Pak Abbas, Guru Matematika-ku

Baru saja aku menonton acara Kick Andi, edisi ulang (sore hari), yang menampilkan beberapa guru yang kreatif. Guru-guru itu menciptakan berbagai metode yang memudahkan muridnya dalam memahami pelajaran, apakah itu di bidang matematika, kimia, bahasa dan sebagainya. Di situ juga hadir pemerhati pendidikan yang juga seorang guru, Bapak Arief Rahman Hakim, sebagai salah satu nara sumber.

Melihat tayangan tersebut, mengingatkanku pada kejadian belasan tahun yang lalu, saat aku baru menginjak kelas tiga sekolah menengah pertama. Tayangan tersebut mengingatkanku pada guru matematikaku, Pak Abbas. Aku tak tahu apakah saat ini masih sama seperti dulu, dimana pelajaran matematika masih menjadi mata pelajaran yang disegani (atau mengerikan? Hehe..). Yup, saat itu, pelajaran yang paling tak kuminati adalah pelajaran matematika. Sebenarnya aku bukannya anti matematika. Tapi saat itu aku masih bergantung pada enak tidaknya cara guru mengajar (namanya juga bocah). Ketika mendapati guru matematika di kelas satu yang mengajar dengan cara yang kurang simpatik, entah kenapa otomatis aku menjadi tak tertarik untuk mengikuti pelajaran matematika (walaupun saat itu aku termasuk ke dalam urutan lima besar di antara seluruh siswa). Tapi tetap, pelajaran itu kuikuti dengan setengah hati, tanpa kesenangan mempelajarinya, dan tanpa ketertarikan.

Begitupun di kelas dua. Justru lebih menyeramkan bagiku. Hampir setiap pelajaran matematika, mungkin jantung kami para siswa (atau Cuma aku? Hihi..) berdegup kencang. Apa pasal? Karena saat itulah, guru kami, yang menurutku beliau hanya mengajar untuk siswa yang sudah mahir matematika saja (tidak menerangkan secara detil), akan memanggil kami secara acak untuk maju ke depan menjawab pertanyaan yang diajukan, setelah beliau menerangkan dengan singkat. Setiap kali bu guru berkeliling kelas dan melewati deretan kursi-kursi kami, jantungku berdegup kencang, khawatir aku yang dipanggil dan mendapat giliran maju ke depan kelas.
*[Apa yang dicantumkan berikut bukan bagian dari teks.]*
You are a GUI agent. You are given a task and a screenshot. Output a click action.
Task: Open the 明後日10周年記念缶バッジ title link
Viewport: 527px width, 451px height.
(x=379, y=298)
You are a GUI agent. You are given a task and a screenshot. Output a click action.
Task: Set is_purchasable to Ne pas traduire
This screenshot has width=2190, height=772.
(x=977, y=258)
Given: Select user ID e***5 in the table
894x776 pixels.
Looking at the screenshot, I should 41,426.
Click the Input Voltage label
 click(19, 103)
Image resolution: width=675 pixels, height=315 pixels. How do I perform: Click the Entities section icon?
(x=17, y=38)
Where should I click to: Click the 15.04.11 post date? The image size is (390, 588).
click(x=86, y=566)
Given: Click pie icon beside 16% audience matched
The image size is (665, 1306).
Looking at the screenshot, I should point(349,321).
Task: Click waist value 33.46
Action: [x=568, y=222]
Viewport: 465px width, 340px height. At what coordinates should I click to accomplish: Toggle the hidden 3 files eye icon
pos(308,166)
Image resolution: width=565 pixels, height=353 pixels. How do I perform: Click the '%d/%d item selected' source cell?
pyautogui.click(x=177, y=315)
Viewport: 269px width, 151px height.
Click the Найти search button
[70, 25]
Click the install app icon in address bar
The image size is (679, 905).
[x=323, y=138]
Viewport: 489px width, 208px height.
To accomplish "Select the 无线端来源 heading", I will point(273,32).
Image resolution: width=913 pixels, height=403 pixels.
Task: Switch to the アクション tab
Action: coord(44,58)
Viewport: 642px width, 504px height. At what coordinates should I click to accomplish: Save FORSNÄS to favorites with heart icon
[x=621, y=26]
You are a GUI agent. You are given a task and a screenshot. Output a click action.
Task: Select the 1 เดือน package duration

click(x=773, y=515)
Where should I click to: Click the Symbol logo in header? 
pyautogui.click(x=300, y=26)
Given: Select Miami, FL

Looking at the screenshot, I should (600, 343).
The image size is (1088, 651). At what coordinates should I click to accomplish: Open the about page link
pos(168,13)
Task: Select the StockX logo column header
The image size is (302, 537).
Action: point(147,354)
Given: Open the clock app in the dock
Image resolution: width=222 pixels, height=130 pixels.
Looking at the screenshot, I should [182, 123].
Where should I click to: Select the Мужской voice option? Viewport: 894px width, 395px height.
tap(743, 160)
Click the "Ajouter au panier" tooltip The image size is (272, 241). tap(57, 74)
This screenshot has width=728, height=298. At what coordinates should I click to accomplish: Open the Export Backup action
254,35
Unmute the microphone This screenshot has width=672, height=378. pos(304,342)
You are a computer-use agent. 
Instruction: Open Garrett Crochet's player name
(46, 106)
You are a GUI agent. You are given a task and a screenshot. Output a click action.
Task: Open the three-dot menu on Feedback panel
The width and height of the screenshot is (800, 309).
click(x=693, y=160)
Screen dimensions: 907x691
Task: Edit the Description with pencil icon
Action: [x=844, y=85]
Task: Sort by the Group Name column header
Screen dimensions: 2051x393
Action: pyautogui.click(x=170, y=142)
Setiap kali beliau melewati deretan kursiku, aku berusaha tidak menarik perhatian, pura-pura melihat-lihat bukuku, biar kelihatan sibuk belajar…haha… Dan aku akan bernafas lega ketika pelajaran itu akhirnya berakhir. Begitulah hampir setiap pelajaran matematika. Membuatku jadi agak trauma dan benci matematika. Tapi anehnya, di saat seperti itu, nilaiku tidak terlalu parah juga disbanding teman-temanku….hehe…

Menginjak kelas tiga, sudah dipastikan bahwa seluruh siswa kelas tiga akan diajar oleh Pak Abbas untuk pelajaran matematika. Aku belum pernah tahu tentang Pak Abbas. Yang kudengar desas desusnya dari kakak kelas bahwa Pak Abba situ terkenal galak. Pernah juga sekali waktu aku bertemu Pak Abbas sekelebat saja. Dari raut wajahnya menurutku orangnya tegas, sedikit menyeramkan di mataku saat itu…hehe…  ditambah tak ada senyum yang menghiasi wajahnya, tambah takutlah aku. Tambah mengukuhkan pendapatku bahwa Pak Abbas orang yang galak. Mengingat bahwa aku pasti akan bertemu dengannya, ciutlah hatiku. Membayangkan mata pelajaran matematika yang harus kuterima darinya, sementara di kelas tiga aku harus menambah standar nilai matematikaku supaya lebih tinggi, sepertinya pesimis harapanku…hiks… Tapi apa boleh buatlah, semua siswa kelas tiga diajar oleh beliau, mau gimana lagi?

Pertama kali saat pelajaran matematika dimulai, kami (tepatnya mungkin aku…hehe) menunggu Pak Abbas dengan hati tak karuan. Bertanya-tanya akan seperti apakah nanti suasananya? Ketika akhirnya pintu kelas berderit, dan masuklah sosok Pak Abbas, kami semua diam. Beliau tersenyum ramah (alamak, Pak Abbas bisa senyum ternyata!! Hehe…), memperkenalkan diri dan bercerita sedikit tentang keluarganya, untuk kemudian memulai mengajar matematika.  Dari uraian beliau, hancurlah semua teoriku tentang sosok Pak Abbas. Ternyata, dibalik wajah yang terlihat sangar itu, beliau memiliki hati yang lembut. Ternyata, beliau adalah orang yang murah senyum dan bersuara sangat lembut. Ternyata beliaulah yang kemudian menjadi salah satu guru favoritku. Ternyata beliaulah yang telah membuat diriku mencintai matematika… Dan ternyata-ternyata lainnya, yang membuatku selalu ingat beliau hingga saat ini.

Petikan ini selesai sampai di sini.